Andres the priest was more interesting, due to his complicated history with the hacienda and his witch background, but I felt like the relationship between him and Beatriz was WAY too insta-love for my taste. Plus, he kept insisting that there was something dark within him that he kept caged, never to be released and hurt others. Kinda edgy, but okay. But then when he supposedly did “release the beast” within him, I never really felt the impact. It could have been that I had checked out at this point due to frustration and boredom with the writing and characters, but who knows.

As I mentioned earlier, the book was just not at all scary to me. And it surprised me how slow Beatriz was to catch onto things in the house, that they’re not the way they seem.

For instance, something insane would happen, like she opened her chest to find her silks saturated with blood. But then the next day she went to wash them and found that they were actually perfectly fine, clean, and dry. She says “huh, weird” and then goes about her day! She never questions what the hell she just hallucinated? Or later she finds a skeleton in the wall and brings people to see it, but when they get back, it’s just a regular wall. She’s a bit confused and doesn’t connect it to the bloody silks incident? It was just so odd.
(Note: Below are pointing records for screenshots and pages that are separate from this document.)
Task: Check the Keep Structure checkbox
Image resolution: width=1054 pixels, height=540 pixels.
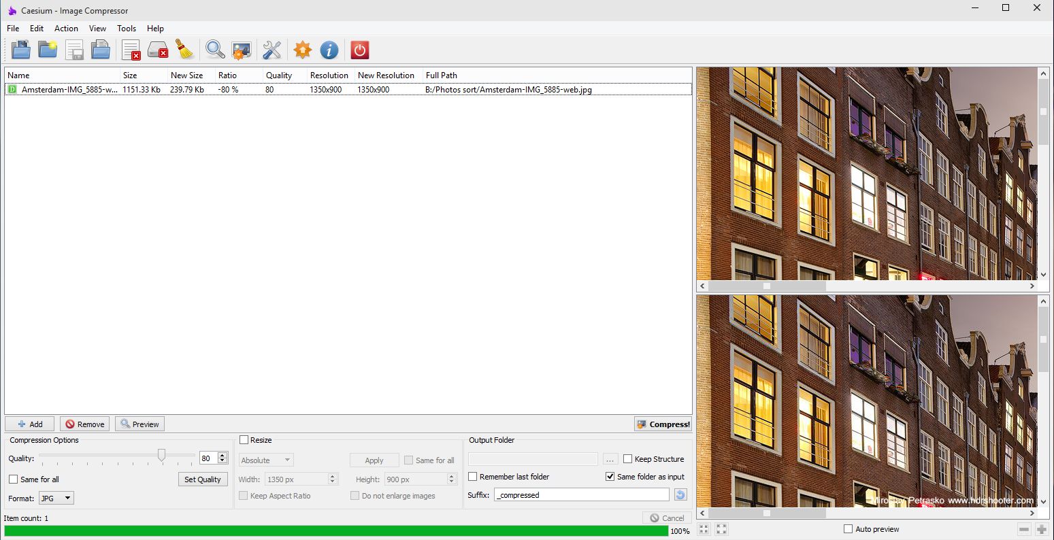Action: tap(627, 458)
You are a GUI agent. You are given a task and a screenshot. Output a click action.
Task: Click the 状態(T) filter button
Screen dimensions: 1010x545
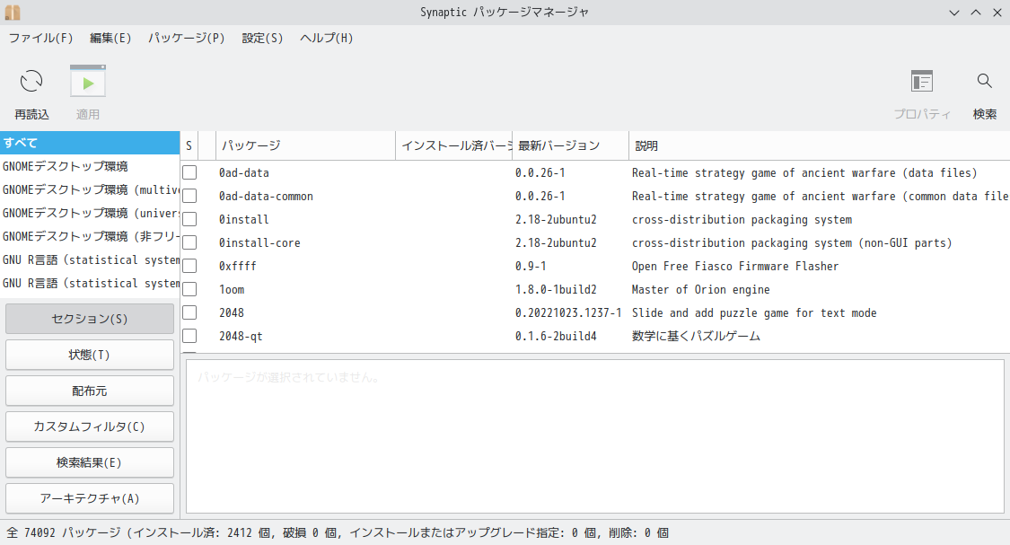coord(90,355)
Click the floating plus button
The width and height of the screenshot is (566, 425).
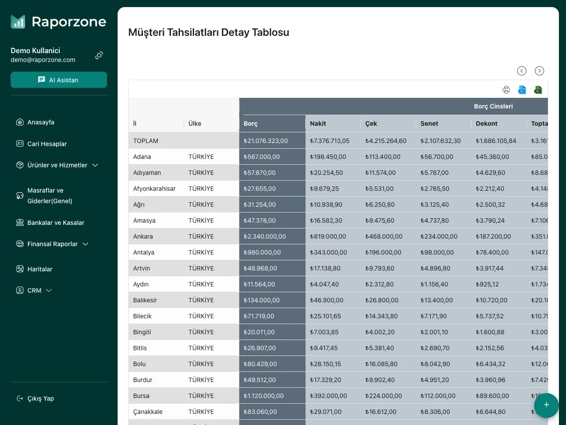coord(546,405)
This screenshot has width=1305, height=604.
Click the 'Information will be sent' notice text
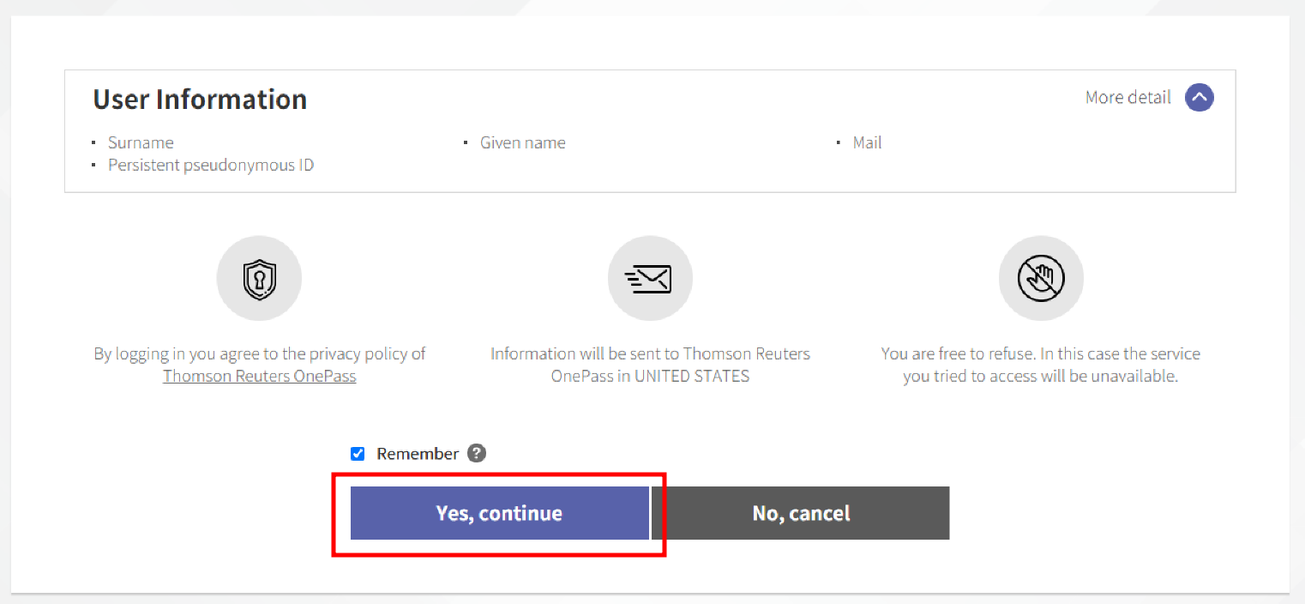coord(650,354)
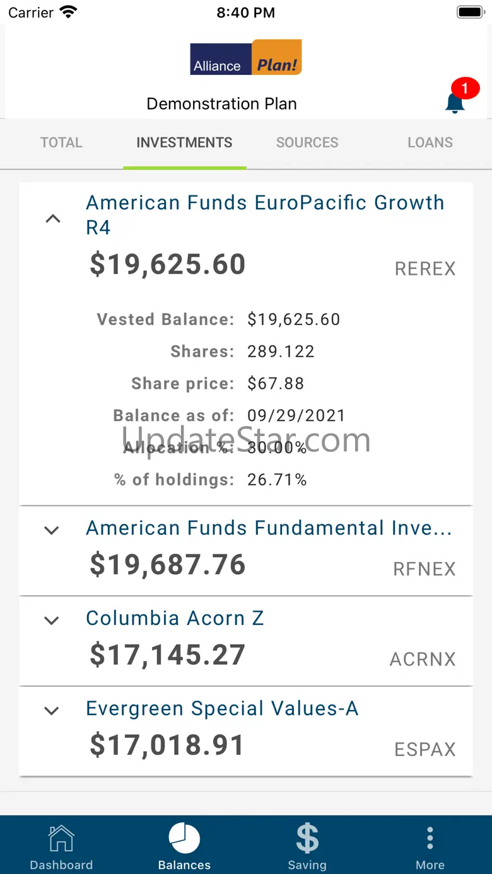Screen dimensions: 492x874
Task: Open Saving dollar sign icon
Action: click(307, 839)
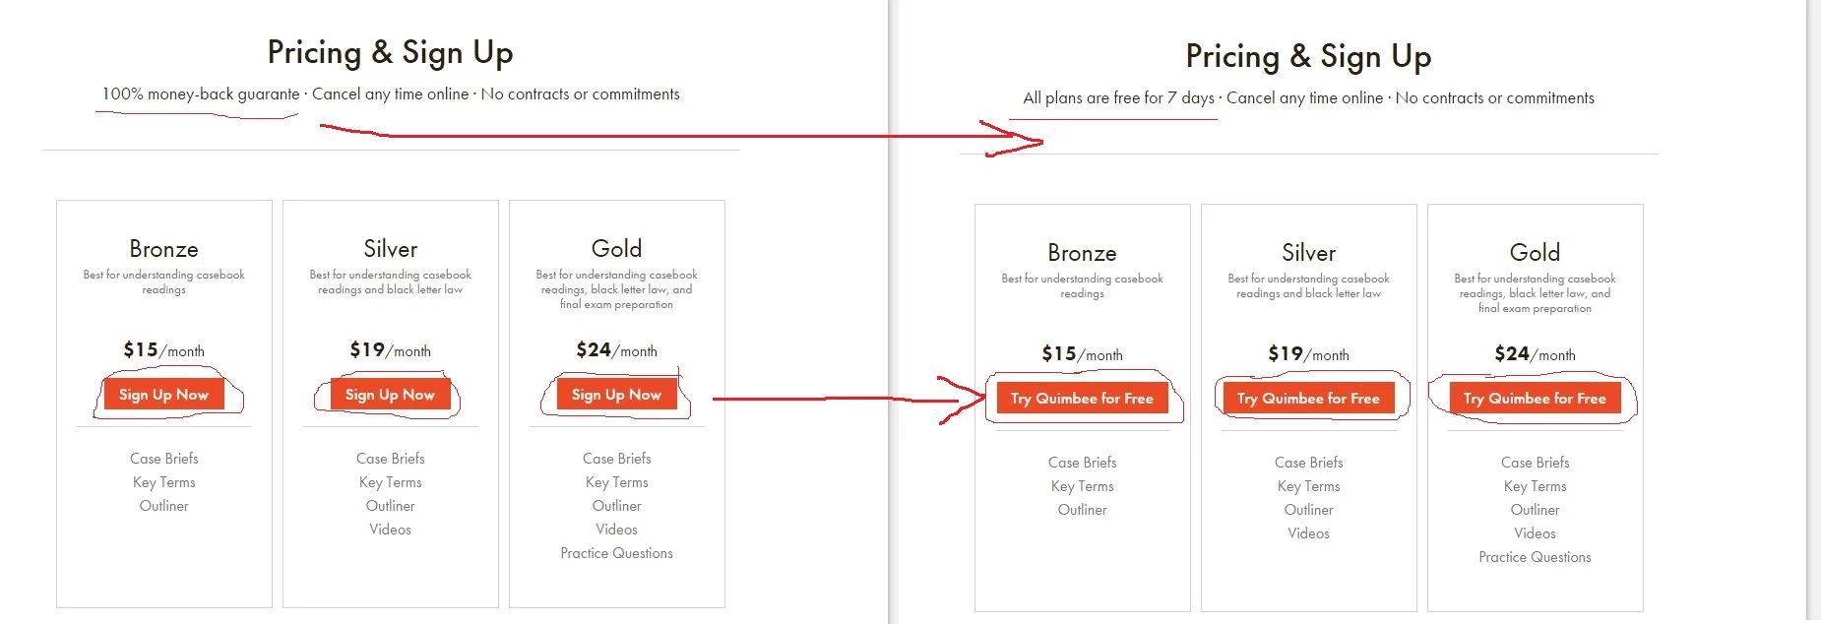This screenshot has height=624, width=1821.
Task: Click Sign Up Now under Bronze plan
Action: coord(163,395)
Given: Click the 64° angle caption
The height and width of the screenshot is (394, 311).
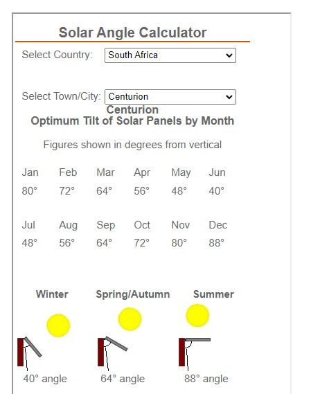Looking at the screenshot, I should (123, 379).
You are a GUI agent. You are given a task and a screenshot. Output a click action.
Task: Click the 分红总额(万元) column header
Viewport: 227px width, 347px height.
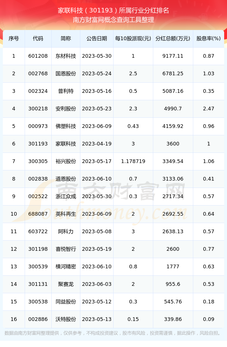tap(173, 38)
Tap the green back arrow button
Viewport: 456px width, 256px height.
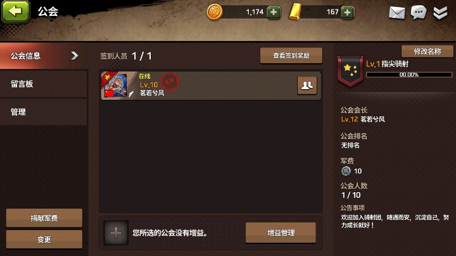pyautogui.click(x=16, y=11)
Even still, she has the forethought to get a priest and cleanse the house, but never does any investigating to truly figure out who is possibly haunting the house.

My last complaint is that the book is stuffed to the gills with purple prose. I feel like this is part of my “amateur writing” comment earlier, which is that the writer has inserted way too flowery of phrases every freaking chance she gets. Not once does it feel like anything is described in plain language, and there also sometimes felt like overwriting in which the author painstakingly details things that the MC is doing as a way to (I assume) paint the picture for the reader. However, it comes off more like a less egregious version of the scene in Twilight when Meyer gives you every single freaking detail of Bella making dinner. It’s been a while since I’ve read Twilight, so forgive me if I don’t remember the details, I just remember that there was way too much description given to every step of prepping a meal.

It's just ironic because I’ve read other readers calling the writing “beautiful and spare” and I have to wonder if we read the same book.

However, I will say this of The Hacienda: I love the setting of post Mexican War of Independence, and I’m a big fan of authors taking classic literature and setting it in a different culture/country/time and using similar themes to apply to things that affect them, like sexism, racism, homophobia, and just general bigotry. Like Mexican Gothic or The City We Became, with authors taking ownership of Lovecraftian writing but applying it to nonwhite people or other cultures.

Or even The Daughter of Doctor Moreau by Silvia Moreno-Garcia and setting a version of the classic tale in Mexico and applying the themes and attitudes toward indigenous people and slaves. Brilliant. I'd love to read more from BIPOC authors reinterpreting classic works of fiction that have traditionally been very white. Like Wide Sargasso Sea about the Jamaican wife in Jane Eyre.

There is unfortunately a lot of comparison between The Hacienda and Mexican Gothic, which makes sense as they’re about plucky women in pastime Mexico and a haunted house, but they read as very different books to me. And based on what I’m seeing, I’d say if you love one, you don’t often love the other.